Data for this task start
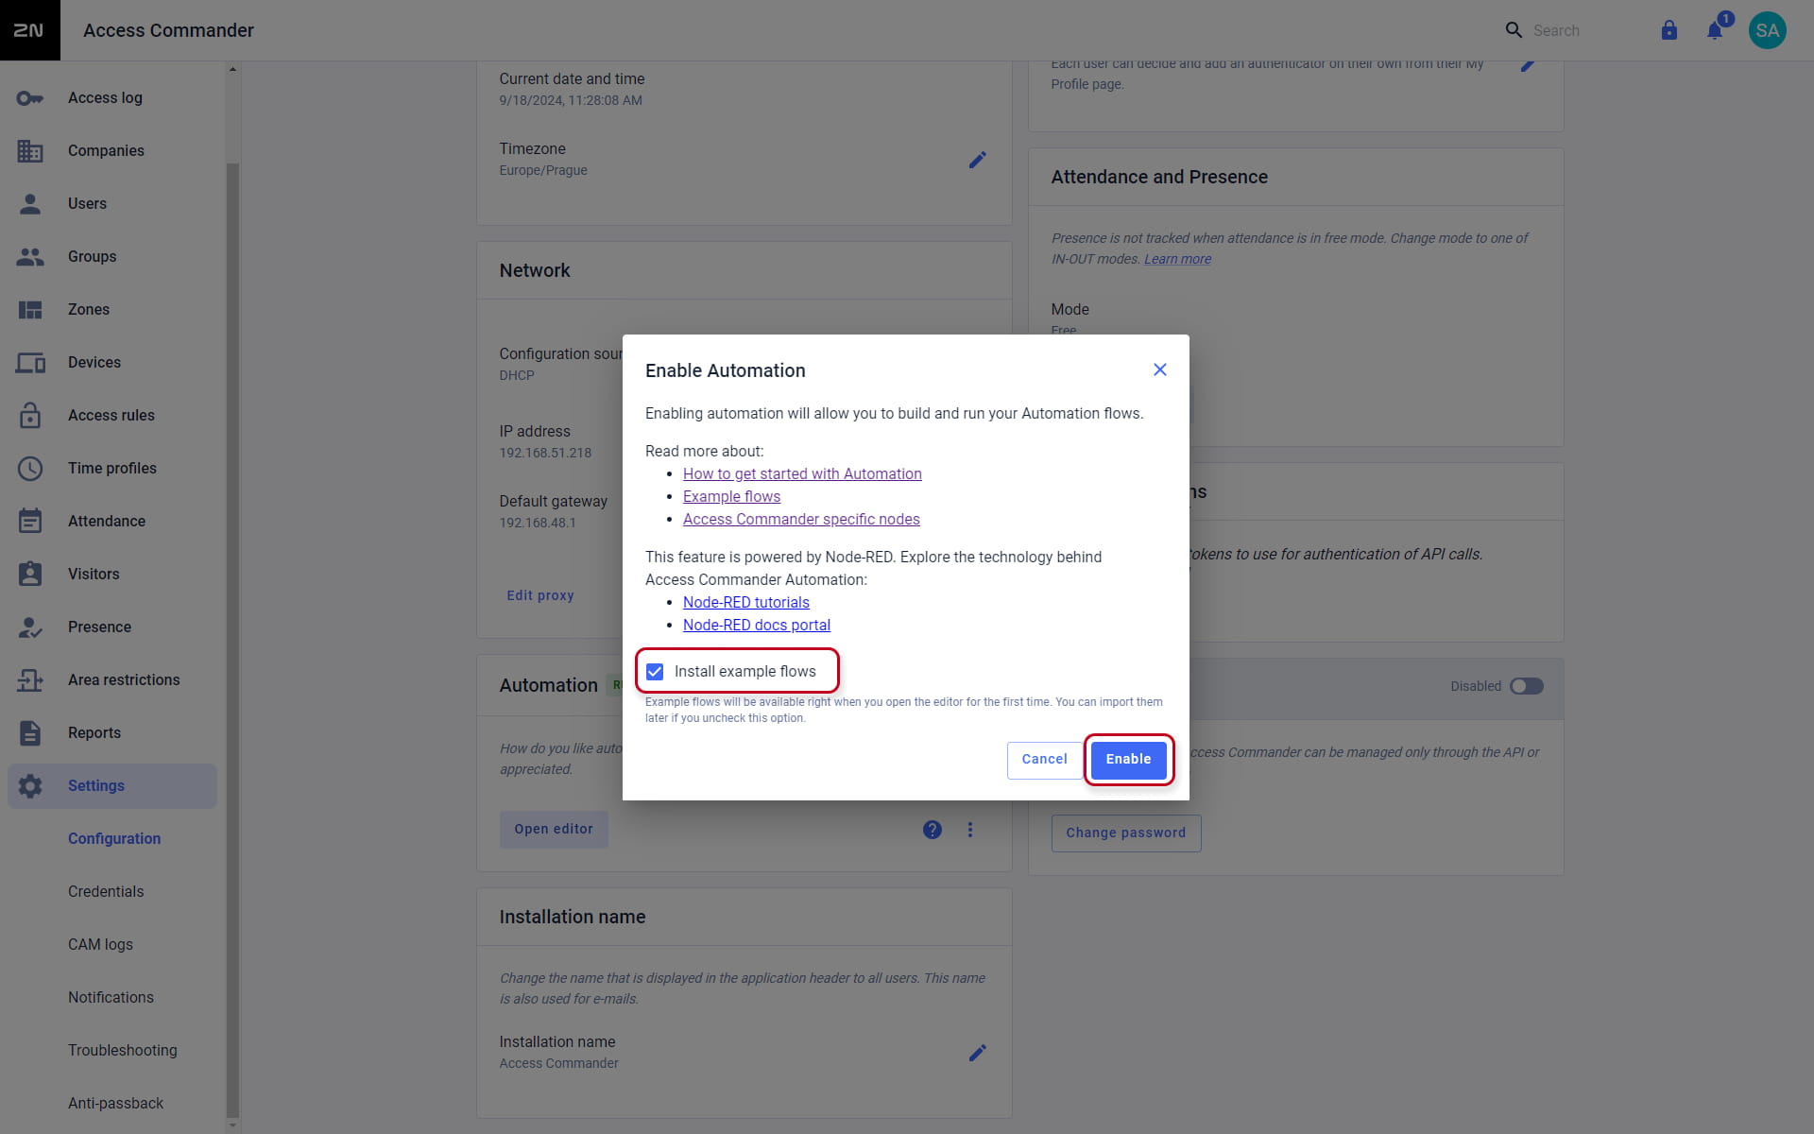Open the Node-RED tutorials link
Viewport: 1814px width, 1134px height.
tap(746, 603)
Data for this task end
Data for this task start
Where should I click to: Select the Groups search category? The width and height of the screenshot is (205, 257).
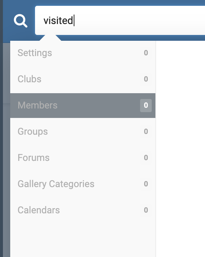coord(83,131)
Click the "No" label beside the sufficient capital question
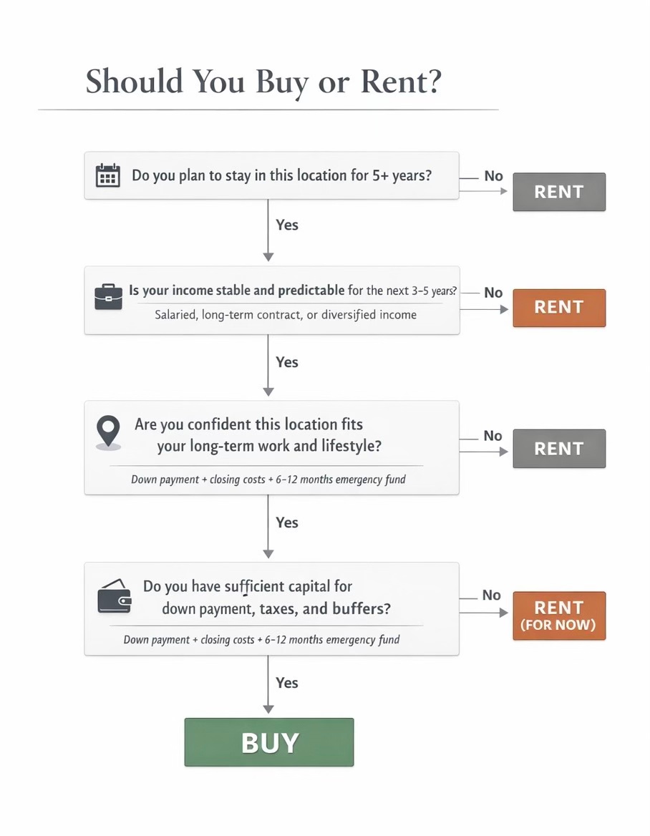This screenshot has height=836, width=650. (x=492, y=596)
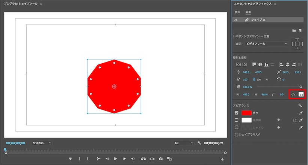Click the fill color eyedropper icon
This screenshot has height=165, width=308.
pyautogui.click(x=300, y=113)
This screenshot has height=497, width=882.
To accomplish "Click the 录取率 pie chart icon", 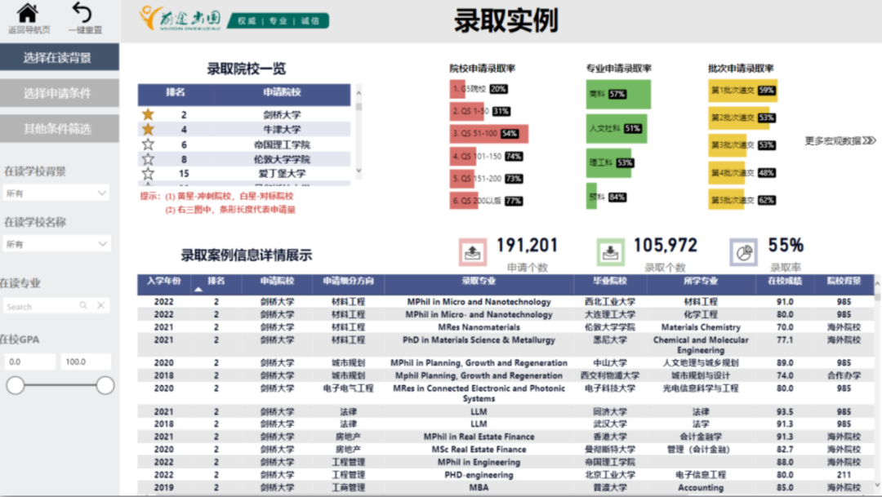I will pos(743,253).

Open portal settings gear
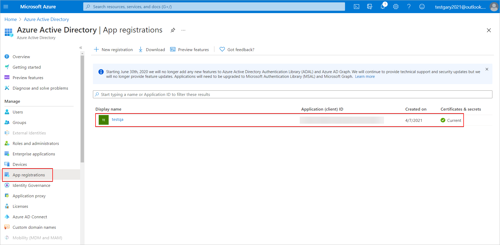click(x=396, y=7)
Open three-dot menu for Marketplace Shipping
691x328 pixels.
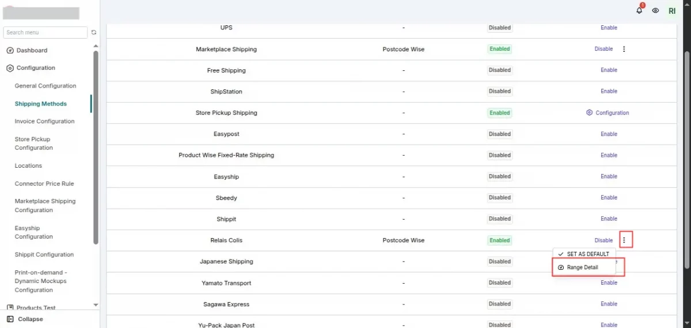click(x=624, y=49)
Data for this task end
## Task statement
Rewrite the data from the line with "Open the Node-RED tutorials link" through the line with "tap(746, 603)", swapping "tutorials" for "guides" and leaving everything else unchanged. Omit the pictures.

## Reply to the task
Open the Node-RED guides link
Viewport: 1814px width, 1134px height.
tap(746, 603)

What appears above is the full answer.